Why the buying guides keep leading with batch feed
The safety story is real, and worth stating plainly. A batch feed unit runs only when the cover or stopper is seated, so a hand can’t be inside the chamber while it grinds. That suits homes with young children, island kitchens, and remodels that never ran a wall switch. Consumer guides put it forward because it answers a homeowner’s worry in one line, and they line it up next to horsepower and price as if all three were the same kind of choice. The horsepower side of that is its own decision, covered in the HP question.
That copy gives feed type equal space on the page. An importer still has to check whether the same demand exists in the channel they sell into.
What our inquiry flow shows
On our current line, we build household continuous-feed disposers. The design assumes the way a kitchen sink actually gets used: scraps go in as they appear, the unit runs while you work, and nobody paces the cooking to the disposer’s rhythm. That is the comfort case continuous feed is built around.
In the inquiries we have handled so far, requests have been for continuous-feed disposers, not batch-feed SKUs.
I can’t read the whole market off our own inquiries. Public retail listings still show batch-feed models, so the category is current. Our channel signal matters for one narrower reason: a SKU plan built from buying-guide prominence alone can add a model that the channel has not asked for.
Batch feed adds a part and a habit to the SKU
The stopper or cover on a batch feed unit is the activation control. Treating it as a generic drain plug creates the first sourcing error. It can be lost, it changes how the sink top looks, and it changes how the unit gets used: load, cover, run, then load again.
On a sourcing line that becomes stopper replacement stock, manual wording, and an after-sales conversation the first time a buyer’s customer expects a switch and finds a cover instead.
In older-kitchen replacements the activation question gets tangled with other things on the same wiring — the dishwasher inlet, the under-sink outlet, whether the old unit was hardwired. Feed type does not settle any of that; the dishwasher connection is its own field to confirm.
Batch feed sits outside the standard Major product line.

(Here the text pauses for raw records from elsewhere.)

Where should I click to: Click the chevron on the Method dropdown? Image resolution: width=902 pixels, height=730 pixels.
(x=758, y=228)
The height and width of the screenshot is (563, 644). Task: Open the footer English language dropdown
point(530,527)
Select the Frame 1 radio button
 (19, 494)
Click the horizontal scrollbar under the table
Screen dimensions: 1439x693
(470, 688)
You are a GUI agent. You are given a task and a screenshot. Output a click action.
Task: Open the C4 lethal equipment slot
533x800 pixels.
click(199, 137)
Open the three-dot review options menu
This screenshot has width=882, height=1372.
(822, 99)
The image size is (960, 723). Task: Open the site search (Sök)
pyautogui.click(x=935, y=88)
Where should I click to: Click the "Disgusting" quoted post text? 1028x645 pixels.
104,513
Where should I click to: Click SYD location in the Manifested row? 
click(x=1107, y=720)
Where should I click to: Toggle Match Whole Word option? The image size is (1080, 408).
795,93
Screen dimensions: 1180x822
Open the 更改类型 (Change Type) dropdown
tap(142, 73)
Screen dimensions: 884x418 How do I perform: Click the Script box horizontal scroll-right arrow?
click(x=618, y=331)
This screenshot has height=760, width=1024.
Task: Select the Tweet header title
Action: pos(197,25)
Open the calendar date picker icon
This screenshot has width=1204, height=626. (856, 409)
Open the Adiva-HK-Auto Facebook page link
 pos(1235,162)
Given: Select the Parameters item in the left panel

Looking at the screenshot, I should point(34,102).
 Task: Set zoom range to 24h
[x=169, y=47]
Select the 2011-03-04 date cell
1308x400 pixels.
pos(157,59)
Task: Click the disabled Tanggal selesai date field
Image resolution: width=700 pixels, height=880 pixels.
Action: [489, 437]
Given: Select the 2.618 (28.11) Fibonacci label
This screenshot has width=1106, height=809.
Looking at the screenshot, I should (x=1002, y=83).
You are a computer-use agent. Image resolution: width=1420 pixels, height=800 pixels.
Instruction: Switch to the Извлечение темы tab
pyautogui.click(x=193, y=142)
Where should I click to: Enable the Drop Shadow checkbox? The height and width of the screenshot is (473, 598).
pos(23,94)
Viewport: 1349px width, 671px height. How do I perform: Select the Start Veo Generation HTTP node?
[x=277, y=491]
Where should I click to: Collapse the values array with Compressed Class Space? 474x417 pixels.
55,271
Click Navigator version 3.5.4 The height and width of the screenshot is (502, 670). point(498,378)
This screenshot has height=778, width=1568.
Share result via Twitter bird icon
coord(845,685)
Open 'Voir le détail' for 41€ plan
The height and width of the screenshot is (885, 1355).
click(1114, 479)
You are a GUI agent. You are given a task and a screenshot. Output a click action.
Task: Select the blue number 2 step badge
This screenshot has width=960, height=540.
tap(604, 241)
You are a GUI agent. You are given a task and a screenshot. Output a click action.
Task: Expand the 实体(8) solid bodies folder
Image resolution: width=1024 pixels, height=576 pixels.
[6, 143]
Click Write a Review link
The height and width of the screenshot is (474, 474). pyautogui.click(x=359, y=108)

The stopper design, the spare ratio, and the activation tolerance sit with whoever makes it, and an importer adding a batch SKU should get those in writing from that supplier rather than assume them.
The “no wall switch” reason already has a continuous-feed answer
Part of what pulls a homeowner toward batch feed is wanting a controlled start without a wall switch — island counters, remodels with no switch run, a preference for not reaching under the cabinet. On the continuous side that same want is covered by an air switch or a remote.
Our range fits the second path. When a buyer’s real driver is “no wall switch” or “a deliberate start,” a continuous-feed unit with the air-switch or remote path specified covers it, without taking on stopper-start operation and a second spare part to stock. The forms that path can take, and what they do to the carton and the after-sales picture, sit in the air switch breakdown by market. The field to lock is the control method, and it belongs in the RFQ alongside everything else covered in the B2B sourcing guide.
Where we can speak, and where the installer takes over
We build household continuous-feed units and specify the control and power path to the buyer’s market. We do not build batch feed, and the wiring behind the wall stays with the local installer.
Before a batch SKU goes on the plan
Two checks come before price and model choice. Has your own channel actually asked for batch feed? And will the batch supplier put the stopper, spare ratio, and activation tolerance in writing?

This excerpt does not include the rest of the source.